**Exercise directions:** Can you copy out the lines below word for word, omitting the pictures?

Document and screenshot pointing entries
■ ■ ■ ■ ■ ■ ■

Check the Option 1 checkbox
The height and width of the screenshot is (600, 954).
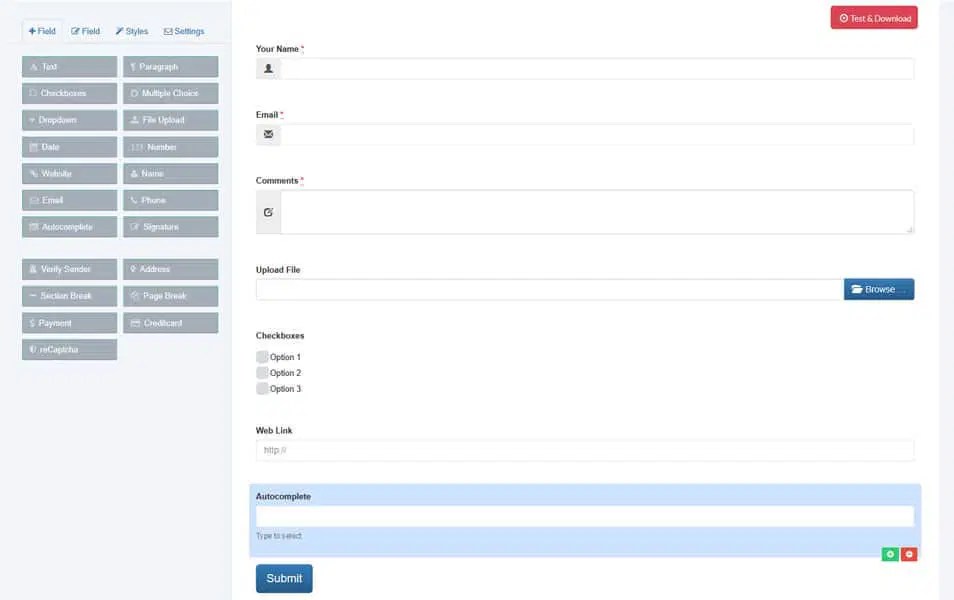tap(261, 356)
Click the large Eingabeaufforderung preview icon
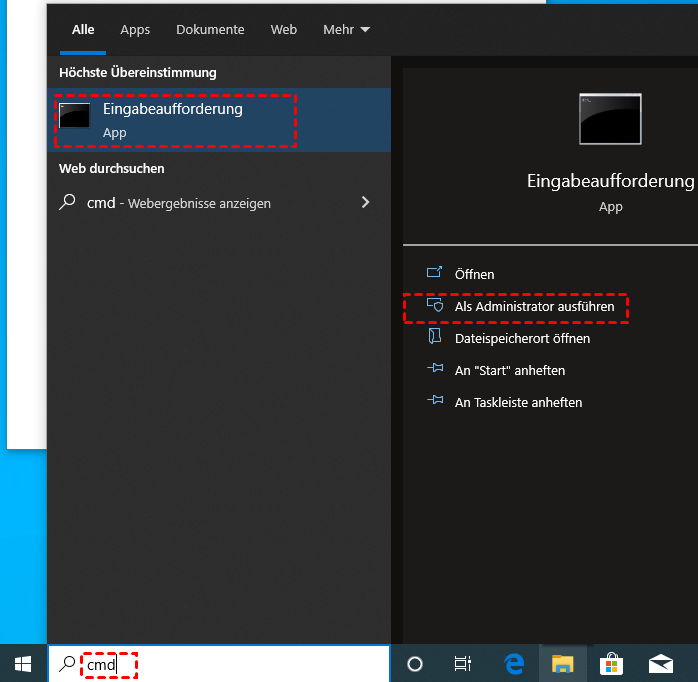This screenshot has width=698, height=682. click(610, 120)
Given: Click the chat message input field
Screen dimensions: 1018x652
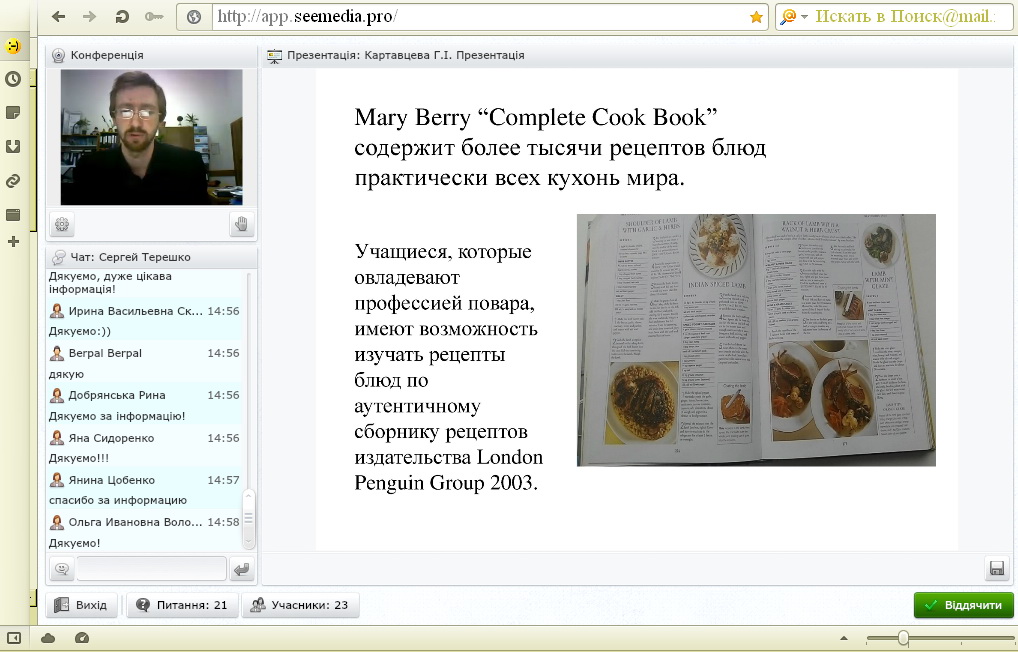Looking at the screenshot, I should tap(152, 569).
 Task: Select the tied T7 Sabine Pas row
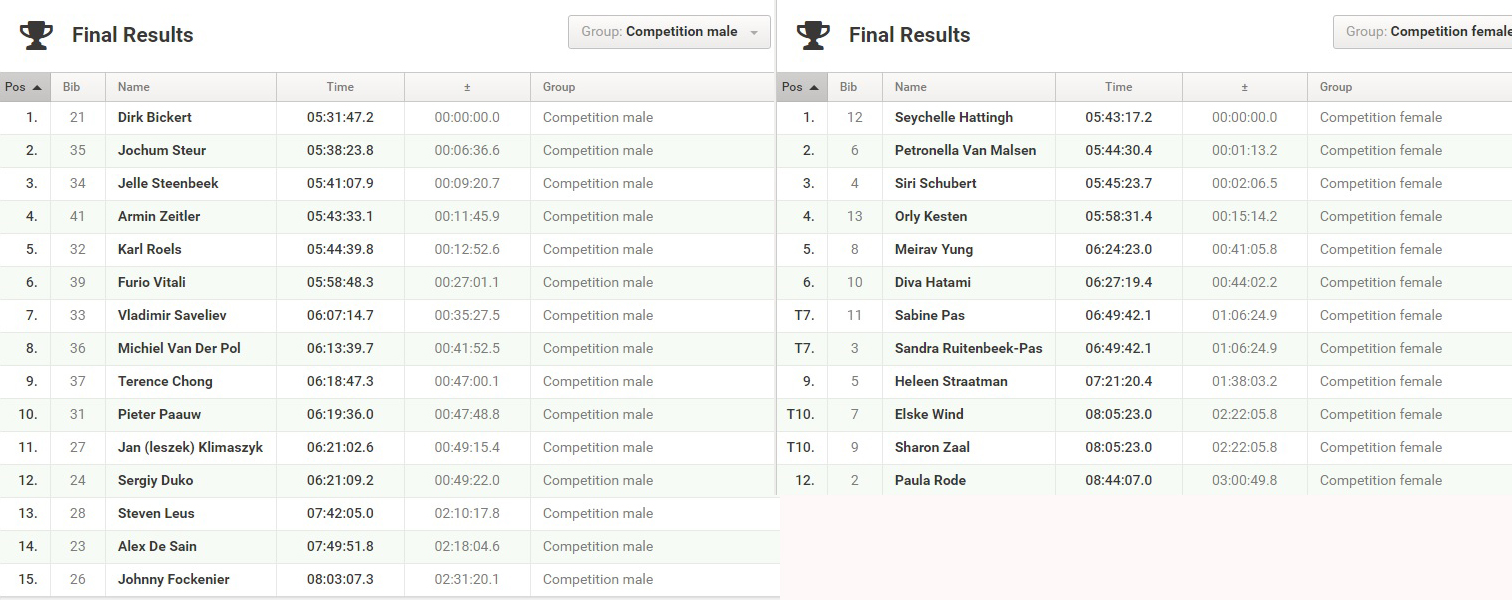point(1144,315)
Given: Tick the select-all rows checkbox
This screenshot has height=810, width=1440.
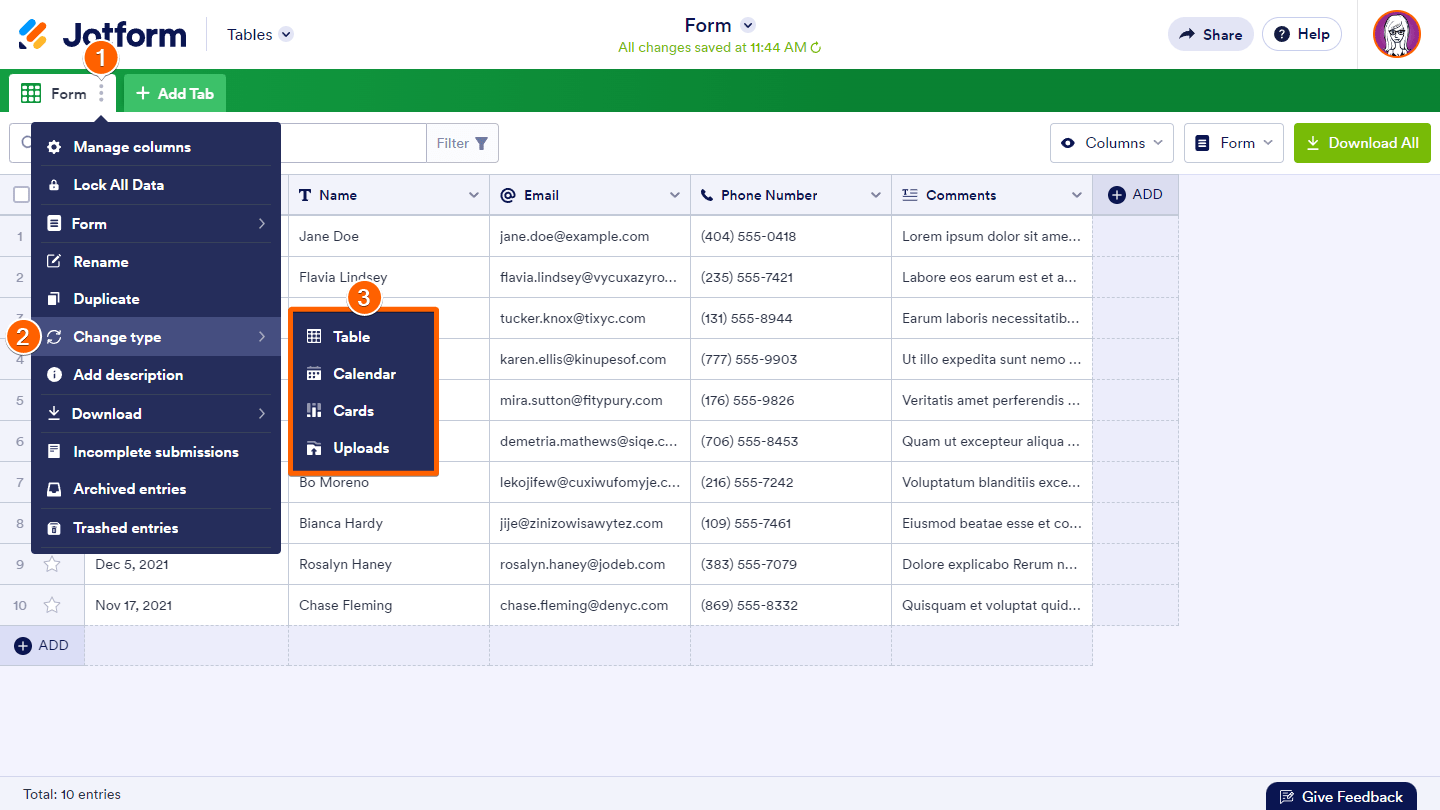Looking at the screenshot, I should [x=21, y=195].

■ ■ ■ ■ ■ ■ ■

**Worked answer:**
Check the Option 1 checkbox
The height and width of the screenshot is (600, 954).
tap(261, 356)
Click the large Eingabeaufforderung preview icon
This screenshot has width=698, height=682. click(610, 120)
Given: Click the chat message input field
Screen dimensions: 1018x652
Looking at the screenshot, I should tap(152, 569).
 Task: Select the tied T7 Sabine Pas row
point(1144,315)
Given: Tick the select-all rows checkbox
This screenshot has height=810, width=1440.
Looking at the screenshot, I should [x=21, y=195].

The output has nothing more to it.